- _To be done_
Format the material from the line with "Open the Mansfield Slim Jean banner" to the line with "tap(237, 366)", inclusive, as a JSON list of strings with one string per line and blank lines dropped.

----- Listing -----

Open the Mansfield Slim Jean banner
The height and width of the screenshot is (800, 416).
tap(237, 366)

-----
----- Listing -----

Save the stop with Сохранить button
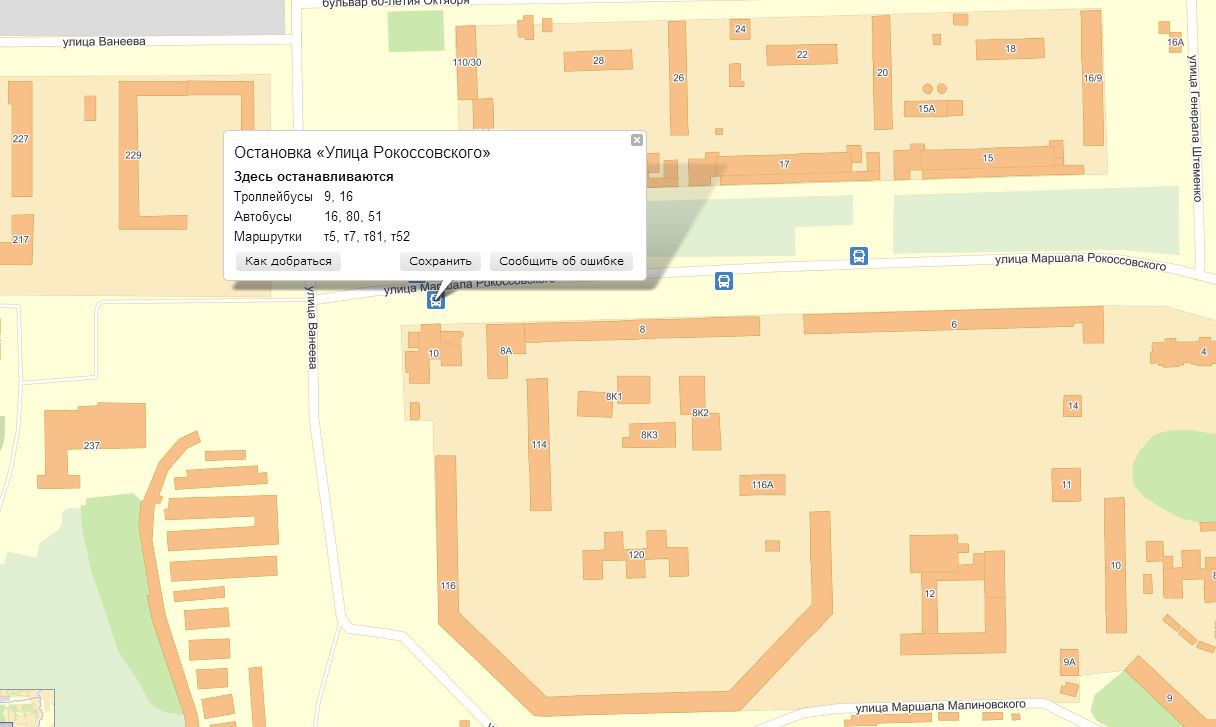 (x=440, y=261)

-----

- _Expected answer_
[
  "Open the Mansfield Slim Jean banner",
  "The height and width of the screenshot is (800, 416).",
  "tap(237, 366)"
]